Optometrist Salary Information

Healthcare professionals play an important role in our lives, and not many play a bigger role than optometrists. If you are thinking about becoming an optometrist, you have made an excellent career choice. Optometrists are responsible for a number of aspects related to eye care, especially vision correction. According to recent figures from the Bureau of Labor Statistics, the average annual optometrist salary is approximately $104,000. If you end up becoming a self-employed optometrist, you could earn as much as $175,000 a year after a short while. Optometrists that are part of a group of practitioners earn close to $180,000 on average each year.

 

When choosing a career, it is important that you think about what you really want to do, rather than just thinking about how much money you would like to make. When it comes to optometry though, you don’t have to worry about not earning enough, as it is quite evident that the job is rewarding. It’s not often that you get a chance to do something that you want and earn a healthy amount at the same time. Earning the average optometrist salary is not very difficult either.

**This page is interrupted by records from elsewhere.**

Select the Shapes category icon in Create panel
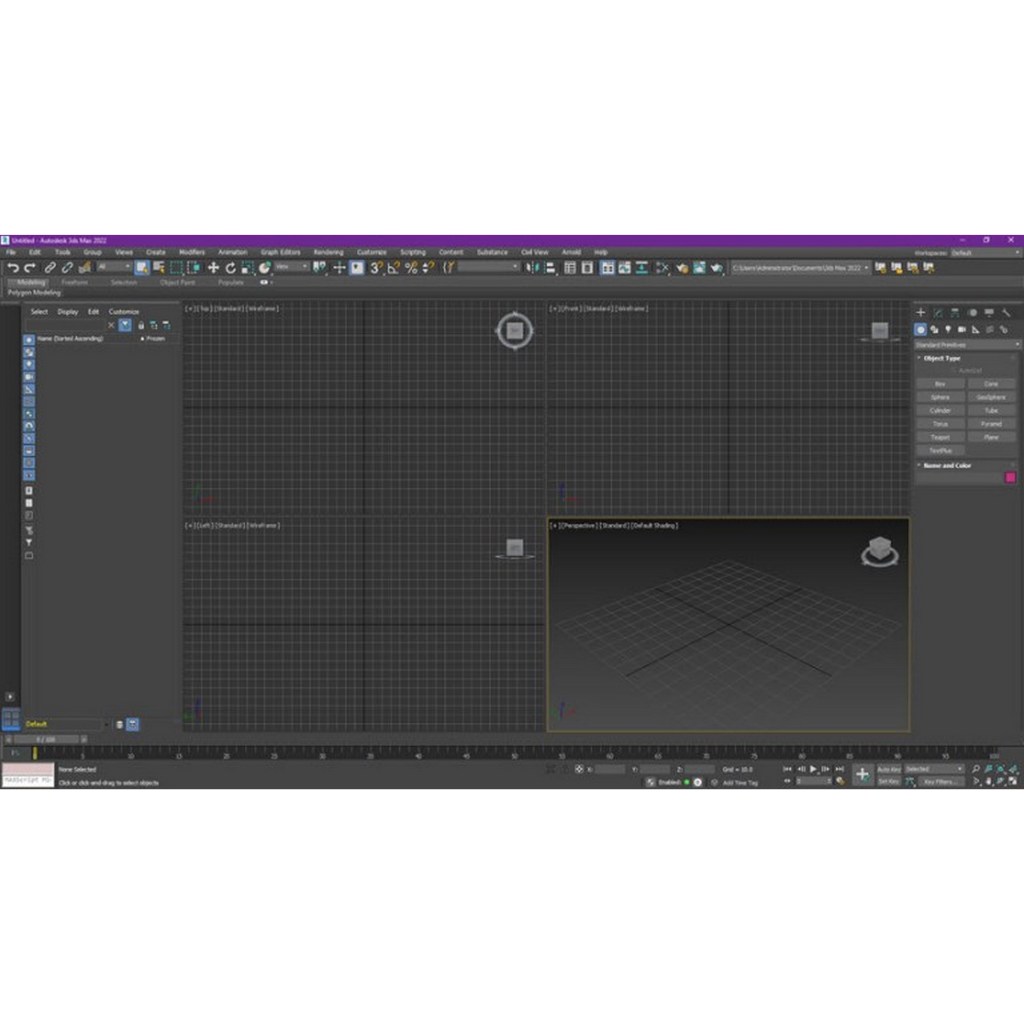 [935, 330]
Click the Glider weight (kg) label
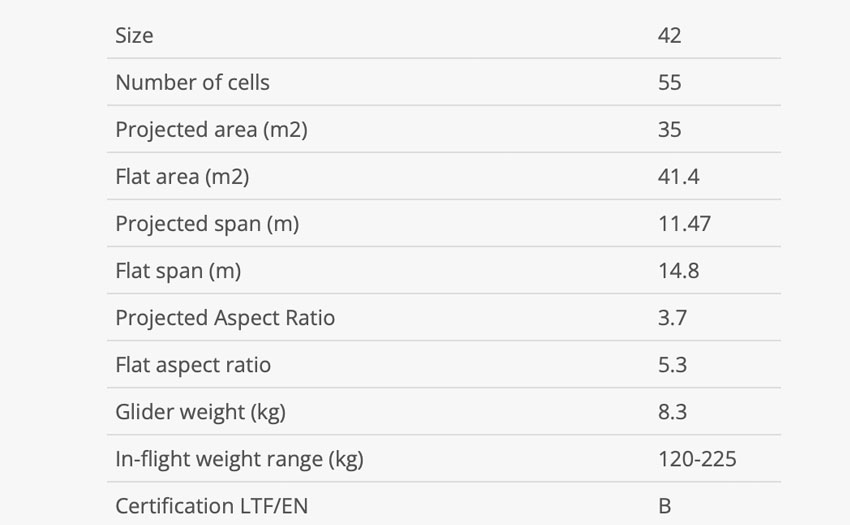Viewport: 850px width, 525px height. tap(201, 413)
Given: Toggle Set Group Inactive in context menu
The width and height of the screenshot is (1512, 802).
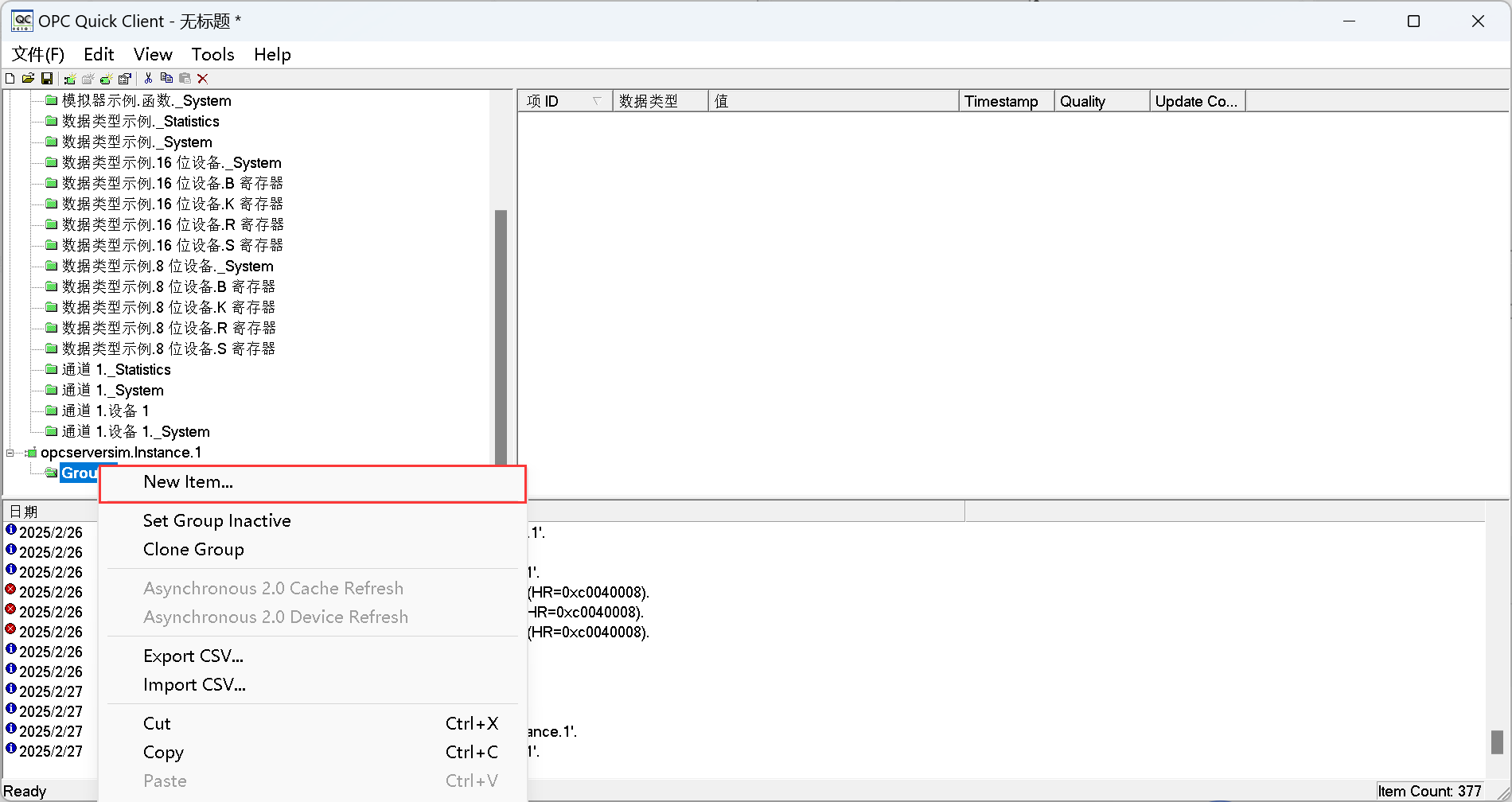Looking at the screenshot, I should [x=216, y=520].
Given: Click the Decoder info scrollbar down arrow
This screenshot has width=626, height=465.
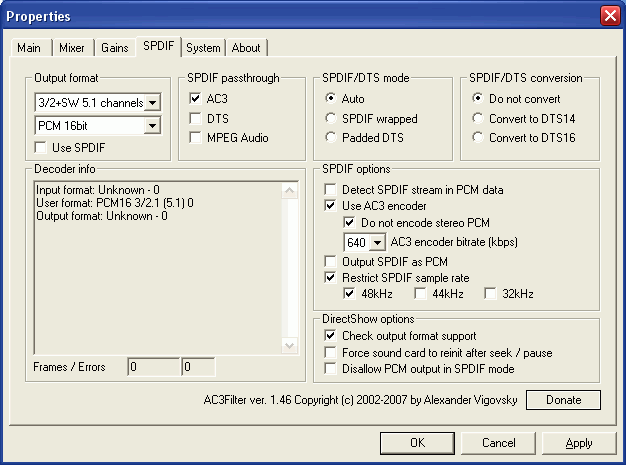Looking at the screenshot, I should [290, 345].
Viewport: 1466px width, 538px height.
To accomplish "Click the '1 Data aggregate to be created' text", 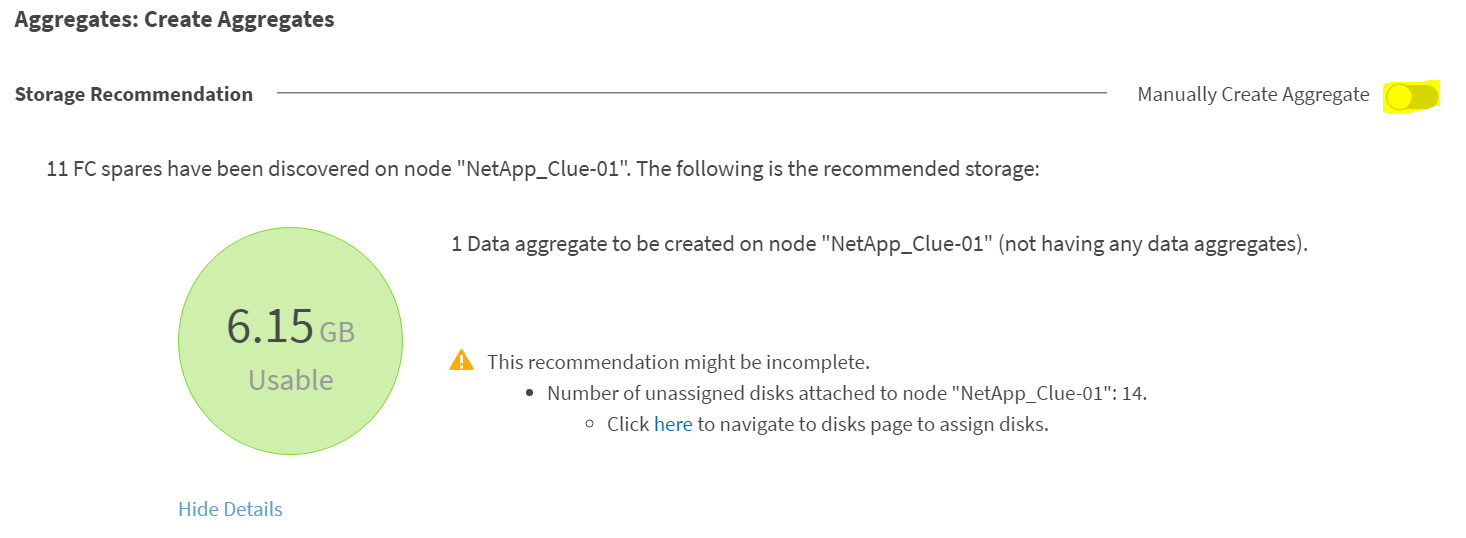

Before you can analyze vision problems, potential diseases and other abnormalities that patients experience, you need to qualify as an optometrist of course. A bachelor’s degree is a must, followed by accreditation from an optometry school. On completion of clinical examinations administered by the state board, you can start working in optometry and gather experience as you progress.

 

With population growth and an ageing population to care for in many areas, the demand for optometrists is expected to increase considerably. The need for optometrists is likely to be more than most other occupations by 2018. As a result, there will not only be plenty of good job opportunities available nationwide but also a better than average optometrist salary in most places. The percentage of growth in employment is expected to be around 20% over the next 7 years. Many health insurance plans now include optical care, making it more affordable for the masses. One of the main reasons why people either stayed away from visiting the optometrist or seeking vision correction was the astronomical cost involved. But with insurance plans offering coverage, people can recoup a large part of their optical care expenses, if not all. This increases the number of customers that visit the optometrist of course and the bigger stores are more inclined to hire more than one optometrist.

 

A popular belief only a few years ago was that laser corrective surgery would lead to a decrease in revenue for optometrists, thus reducing the jobs available and also the average optometrist salary. However, laser vision correction and all such procedures still require pre-operative as well as post-operative care. More often than not, it is only after a visit to the optometrist that one is convinced to opt for laser correction. They still need to get a check-up every few months after surgery and hence, optometrists still play a key role in vision care for all.